Using the autopilot is similar to other Garmin based products and the input of flight plans is done the same way, and is also Goodway compatible. Once following a flight plan, and responding to vertical speed and altitude settings, the aircraft responds quickly and smoothly. The aircraft itself is very agile and therefore easily changes direction and altitude when required. Using the autopilot allows the user to benefit from the great views from the aircraft cockpit.
The manual has a systems section which covers and explains various other aspects of the aircraft. Other systems available to use in line with the real aircraft are a modelled electrical system and controls, lights and ice protection.
The section also explains the aircraft specific characteristics such as the flaps which facilitate the STOL capabilities, the undercarriage for rough field operations, the design of the doors, the engine and fuel system. All of these are modelled to illustrate what makes the Kodiak the aircraft it is.
The developers have worked hard to capture the character and specific benefits provided in the real aircraft by Quest and in doing this they have added real value to the model, the whole experience of flying the Kodiak, and what makes it different from others. This explains why the X-Plans store says:
“The Quest Kodiak is the bush plane of the 21st century, capable of delivering payload or passengers in any part of the world!”

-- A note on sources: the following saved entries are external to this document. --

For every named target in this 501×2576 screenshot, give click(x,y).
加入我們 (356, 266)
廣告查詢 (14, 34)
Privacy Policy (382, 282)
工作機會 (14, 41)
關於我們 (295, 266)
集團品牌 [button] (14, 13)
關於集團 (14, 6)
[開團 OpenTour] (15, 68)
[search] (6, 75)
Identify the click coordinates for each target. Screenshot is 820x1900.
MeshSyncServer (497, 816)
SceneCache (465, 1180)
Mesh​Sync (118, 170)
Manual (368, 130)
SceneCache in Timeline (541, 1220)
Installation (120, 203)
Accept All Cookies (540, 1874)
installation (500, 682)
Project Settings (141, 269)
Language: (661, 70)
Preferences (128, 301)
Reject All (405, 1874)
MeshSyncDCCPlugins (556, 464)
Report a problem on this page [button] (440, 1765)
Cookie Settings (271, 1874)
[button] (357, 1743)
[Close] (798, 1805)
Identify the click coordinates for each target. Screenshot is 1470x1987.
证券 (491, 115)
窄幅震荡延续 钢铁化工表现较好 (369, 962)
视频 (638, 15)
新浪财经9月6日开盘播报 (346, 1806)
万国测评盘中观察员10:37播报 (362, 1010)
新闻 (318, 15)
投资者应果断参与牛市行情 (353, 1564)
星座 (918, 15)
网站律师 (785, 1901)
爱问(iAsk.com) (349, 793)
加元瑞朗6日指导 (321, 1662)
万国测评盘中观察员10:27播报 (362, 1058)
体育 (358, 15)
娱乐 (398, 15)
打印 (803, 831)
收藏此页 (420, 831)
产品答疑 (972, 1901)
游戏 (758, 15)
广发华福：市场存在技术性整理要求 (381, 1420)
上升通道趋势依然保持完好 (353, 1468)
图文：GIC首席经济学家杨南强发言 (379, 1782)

The Kodiak is described as an exceptional model by the X-Plane.Org store details and it certainly lives up to that billing. Every part of the model is created in detail and the emphasis is around recreating the character and capabilities of the real thing. Looking at the list of features and benefits provided on the X-Plane store page the model does not disappoint. The detailed graphics both inside and out, and the sounds provided, create a very immersive flight experience.
The areas of the aircraft that are modelled to work and move really add to the value of the aircraft and allow the user to experience the various considerations when using this aircraft for real. The developers have worked very hard to not only create a very realistic model but also to enable the user to customise the aircraft, within sensible boundaries, to make it the variant they want it to be.
This is done with a very user friendly interface, though some parts would be even easier if some documentation were to be updated. This model creates an aircraft which is great to fly in any environment and either as a means of experiencing X-Plane all the way to realistic failures and changes of flight characteristics due to fuel, passengers and cargo, all of which can be customised to suit the user.
The developers have created a great model which can be used to create numerous and varied flight experiences whilst maintaining the character and behaviours for which the real aircraft is known.